▸ **PROBLEM DETAILS**
Your reply should be the following data, copied exactly.

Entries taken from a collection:
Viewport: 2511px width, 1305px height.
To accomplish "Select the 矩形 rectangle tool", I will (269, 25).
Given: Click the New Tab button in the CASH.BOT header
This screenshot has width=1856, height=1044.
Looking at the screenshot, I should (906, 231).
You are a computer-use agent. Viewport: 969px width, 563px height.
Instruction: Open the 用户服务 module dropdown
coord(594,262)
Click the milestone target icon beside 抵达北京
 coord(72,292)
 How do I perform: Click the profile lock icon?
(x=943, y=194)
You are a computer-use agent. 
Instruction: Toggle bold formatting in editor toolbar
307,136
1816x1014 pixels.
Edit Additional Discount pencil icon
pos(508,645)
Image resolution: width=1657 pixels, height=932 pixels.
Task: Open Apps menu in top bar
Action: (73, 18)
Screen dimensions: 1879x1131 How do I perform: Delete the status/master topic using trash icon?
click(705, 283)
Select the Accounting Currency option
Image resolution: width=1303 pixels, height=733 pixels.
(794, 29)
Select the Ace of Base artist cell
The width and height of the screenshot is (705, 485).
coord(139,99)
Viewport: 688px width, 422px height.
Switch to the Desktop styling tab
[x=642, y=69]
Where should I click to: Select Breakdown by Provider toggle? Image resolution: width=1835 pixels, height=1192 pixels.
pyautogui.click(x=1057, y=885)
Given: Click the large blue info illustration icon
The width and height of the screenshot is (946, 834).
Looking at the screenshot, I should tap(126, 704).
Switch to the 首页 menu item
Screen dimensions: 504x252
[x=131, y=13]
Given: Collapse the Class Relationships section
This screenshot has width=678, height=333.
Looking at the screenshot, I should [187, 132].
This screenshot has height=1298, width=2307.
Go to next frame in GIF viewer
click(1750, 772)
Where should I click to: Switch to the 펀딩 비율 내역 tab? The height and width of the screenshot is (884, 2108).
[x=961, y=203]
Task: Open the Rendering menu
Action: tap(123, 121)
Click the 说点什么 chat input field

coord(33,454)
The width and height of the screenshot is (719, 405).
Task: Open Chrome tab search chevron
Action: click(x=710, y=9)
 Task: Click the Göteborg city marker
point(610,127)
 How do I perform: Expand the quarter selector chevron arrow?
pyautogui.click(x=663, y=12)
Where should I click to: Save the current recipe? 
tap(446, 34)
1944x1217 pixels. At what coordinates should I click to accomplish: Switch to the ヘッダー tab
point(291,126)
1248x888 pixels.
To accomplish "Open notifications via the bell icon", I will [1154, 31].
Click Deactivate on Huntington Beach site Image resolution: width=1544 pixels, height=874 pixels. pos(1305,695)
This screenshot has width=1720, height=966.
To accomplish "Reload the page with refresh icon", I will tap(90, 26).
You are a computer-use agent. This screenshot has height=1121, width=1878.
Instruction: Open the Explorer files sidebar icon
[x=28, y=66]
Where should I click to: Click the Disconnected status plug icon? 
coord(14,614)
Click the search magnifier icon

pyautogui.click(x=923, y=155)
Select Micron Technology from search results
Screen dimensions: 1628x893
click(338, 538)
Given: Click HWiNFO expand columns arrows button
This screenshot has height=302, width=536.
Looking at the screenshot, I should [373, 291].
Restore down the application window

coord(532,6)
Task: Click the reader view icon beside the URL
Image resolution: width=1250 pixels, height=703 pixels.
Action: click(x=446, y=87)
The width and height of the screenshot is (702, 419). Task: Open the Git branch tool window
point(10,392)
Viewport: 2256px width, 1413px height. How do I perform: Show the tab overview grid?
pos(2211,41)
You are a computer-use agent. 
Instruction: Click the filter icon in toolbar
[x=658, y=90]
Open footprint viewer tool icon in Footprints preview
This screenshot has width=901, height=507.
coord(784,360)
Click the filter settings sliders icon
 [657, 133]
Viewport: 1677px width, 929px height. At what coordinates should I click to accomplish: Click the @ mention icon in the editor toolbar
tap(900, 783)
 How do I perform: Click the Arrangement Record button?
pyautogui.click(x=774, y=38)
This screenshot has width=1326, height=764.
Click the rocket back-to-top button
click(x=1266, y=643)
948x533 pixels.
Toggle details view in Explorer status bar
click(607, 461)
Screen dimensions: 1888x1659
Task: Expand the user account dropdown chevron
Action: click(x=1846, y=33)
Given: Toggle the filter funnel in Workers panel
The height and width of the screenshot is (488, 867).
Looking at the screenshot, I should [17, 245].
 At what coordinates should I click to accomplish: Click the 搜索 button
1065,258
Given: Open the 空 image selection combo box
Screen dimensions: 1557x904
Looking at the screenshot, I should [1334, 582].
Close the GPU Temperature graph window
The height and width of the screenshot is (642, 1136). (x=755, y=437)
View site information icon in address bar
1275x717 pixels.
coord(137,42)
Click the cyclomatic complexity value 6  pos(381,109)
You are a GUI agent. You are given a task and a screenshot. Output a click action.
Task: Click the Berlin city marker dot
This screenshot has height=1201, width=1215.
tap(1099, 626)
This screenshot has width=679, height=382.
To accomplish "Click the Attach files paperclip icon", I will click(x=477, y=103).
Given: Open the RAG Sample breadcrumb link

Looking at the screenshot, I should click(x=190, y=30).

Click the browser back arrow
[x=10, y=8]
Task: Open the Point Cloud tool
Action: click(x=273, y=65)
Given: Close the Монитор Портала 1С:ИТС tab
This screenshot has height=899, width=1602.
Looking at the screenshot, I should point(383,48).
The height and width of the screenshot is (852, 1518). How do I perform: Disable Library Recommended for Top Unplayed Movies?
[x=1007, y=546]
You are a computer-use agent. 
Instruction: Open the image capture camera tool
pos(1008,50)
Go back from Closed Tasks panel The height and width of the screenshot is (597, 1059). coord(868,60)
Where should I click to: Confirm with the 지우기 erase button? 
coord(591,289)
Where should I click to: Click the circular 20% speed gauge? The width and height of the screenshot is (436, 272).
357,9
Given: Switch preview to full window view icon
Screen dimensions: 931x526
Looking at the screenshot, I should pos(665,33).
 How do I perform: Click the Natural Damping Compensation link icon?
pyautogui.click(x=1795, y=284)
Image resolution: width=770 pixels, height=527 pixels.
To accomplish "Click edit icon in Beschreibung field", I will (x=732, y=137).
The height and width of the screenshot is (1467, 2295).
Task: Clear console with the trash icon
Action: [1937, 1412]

▸ **SOLUTION TO THE PROBLEM**
Viewport: 2511px width, 1305px height.
To accomplish "Select the 矩形 rectangle tool", I will (269, 25).
Given: Click the New Tab button in the CASH.BOT header
This screenshot has width=1856, height=1044.
Looking at the screenshot, I should (906, 231).
You are a computer-use agent. Viewport: 969px width, 563px height.
Instruction: Open the 用户服务 module dropdown
coord(594,262)
Click the milestone target icon beside 抵达北京
 coord(72,292)
 How do I perform: Click the profile lock icon?
(x=943, y=194)
You are a computer-use agent. 
Instruction: Toggle bold formatting in editor toolbar
307,136
1816x1014 pixels.
Edit Additional Discount pencil icon
pos(508,645)
Image resolution: width=1657 pixels, height=932 pixels.
Task: Open Apps menu in top bar
Action: (73, 18)
Screen dimensions: 1879x1131 How do I perform: Delete the status/master topic using trash icon?
click(705, 283)
Select the Accounting Currency option
Image resolution: width=1303 pixels, height=733 pixels.
(794, 29)
Select the Ace of Base artist cell
The width and height of the screenshot is (705, 485).
coord(139,99)
Viewport: 688px width, 422px height.
Switch to the Desktop styling tab
[x=642, y=69]
Where should I click to: Select Breakdown by Provider toggle? Image resolution: width=1835 pixels, height=1192 pixels.
pyautogui.click(x=1057, y=885)
Given: Click the large blue info illustration icon
The width and height of the screenshot is (946, 834).
Looking at the screenshot, I should tap(126, 704).
Switch to the 首页 menu item
Screen dimensions: 504x252
[x=131, y=13]
Given: Collapse the Class Relationships section
This screenshot has width=678, height=333.
Looking at the screenshot, I should [187, 132].
This screenshot has height=1298, width=2307.
Go to next frame in GIF viewer
click(1750, 772)
Where should I click to: Switch to the 펀딩 비율 내역 tab? The height and width of the screenshot is (884, 2108).
[x=961, y=203]
Task: Open the Rendering menu
Action: tap(123, 121)
Click the 说点什么 chat input field

coord(33,454)
The width and height of the screenshot is (719, 405).
Task: Open Chrome tab search chevron
Action: click(x=710, y=9)
 Task: Click the Göteborg city marker
point(610,127)
 How do I perform: Expand the quarter selector chevron arrow?
pyautogui.click(x=663, y=12)
Where should I click to: Save the current recipe? 
tap(446, 34)
1944x1217 pixels. At what coordinates should I click to accomplish: Switch to the ヘッダー tab
point(291,126)
1248x888 pixels.
To accomplish "Open notifications via the bell icon", I will [1154, 31].
Click Deactivate on Huntington Beach site Image resolution: width=1544 pixels, height=874 pixels. pos(1305,695)
This screenshot has width=1720, height=966.
To accomplish "Reload the page with refresh icon", I will tap(90, 26).
You are a computer-use agent. This screenshot has height=1121, width=1878.
Instruction: Open the Explorer files sidebar icon
[x=28, y=66]
Where should I click to: Click the Disconnected status plug icon? 
coord(14,614)
Click the search magnifier icon

pyautogui.click(x=923, y=155)
Select Micron Technology from search results
Screen dimensions: 1628x893
click(338, 538)
Given: Click HWiNFO expand columns arrows button
This screenshot has height=302, width=536.
Looking at the screenshot, I should [373, 291].
Restore down the application window

coord(532,6)
Task: Click the reader view icon beside the URL
Image resolution: width=1250 pixels, height=703 pixels.
Action: click(x=446, y=87)
The width and height of the screenshot is (702, 419). Task: Open the Git branch tool window
point(10,392)
Viewport: 2256px width, 1413px height. How do I perform: Show the tab overview grid?
pos(2211,41)
You are a computer-use agent. 
Instruction: Click the filter icon in toolbar
[x=658, y=90]
Open footprint viewer tool icon in Footprints preview
This screenshot has width=901, height=507.
coord(784,360)
Click the filter settings sliders icon
 [657, 133]
Viewport: 1677px width, 929px height. At what coordinates should I click to accomplish: Click the @ mention icon in the editor toolbar
tap(900, 783)
 How do I perform: Click the Arrangement Record button?
pyautogui.click(x=774, y=38)
This screenshot has width=1326, height=764.
Click the rocket back-to-top button
click(x=1266, y=643)
948x533 pixels.
Toggle details view in Explorer status bar
click(607, 461)
Screen dimensions: 1888x1659
Task: Expand the user account dropdown chevron
Action: click(x=1846, y=33)
Given: Toggle the filter funnel in Workers panel
The height and width of the screenshot is (488, 867).
Looking at the screenshot, I should [17, 245].
 At what coordinates should I click to accomplish: Click the 搜索 button
1065,258
Given: Open the 空 image selection combo box
Screen dimensions: 1557x904
Looking at the screenshot, I should [1334, 582].
Close the GPU Temperature graph window
The height and width of the screenshot is (642, 1136). (x=755, y=437)
View site information icon in address bar
1275x717 pixels.
coord(137,42)
Click the cyclomatic complexity value 6  pos(381,109)
You are a GUI agent. You are given a task and a screenshot. Output a click action.
Task: Click the Berlin city marker dot
This screenshot has height=1201, width=1215.
tap(1099, 626)
This screenshot has width=679, height=382.
To accomplish "Click the Attach files paperclip icon", I will click(x=477, y=103).
Given: Open the RAG Sample breadcrumb link

Looking at the screenshot, I should click(x=190, y=30).

Click the browser back arrow
[x=10, y=8]
Task: Open the Point Cloud tool
Action: click(x=273, y=65)
Given: Close the Монитор Портала 1С:ИТС tab
This screenshot has height=899, width=1602.
Looking at the screenshot, I should point(383,48).
The height and width of the screenshot is (852, 1518). How do I perform: Disable Library Recommended for Top Unplayed Movies?
[x=1007, y=546]
You are a computer-use agent. 
Instruction: Open the image capture camera tool
pos(1008,50)
Go back from Closed Tasks panel The height and width of the screenshot is (597, 1059). coord(868,60)
Where should I click to: Confirm with the 지우기 erase button? 
coord(591,289)
Where should I click to: Click the circular 20% speed gauge? The width and height of the screenshot is (436, 272).
357,9
Given: Switch preview to full window view icon
Screen dimensions: 931x526
Looking at the screenshot, I should pos(665,33).
 How do I perform: Click the Natural Damping Compensation link icon?
pyautogui.click(x=1795, y=284)
Image resolution: width=770 pixels, height=527 pixels.
To accomplish "Click edit icon in Beschreibung field", I will (x=732, y=137).
The height and width of the screenshot is (1467, 2295).
Task: Clear console with the trash icon
Action: [1937, 1412]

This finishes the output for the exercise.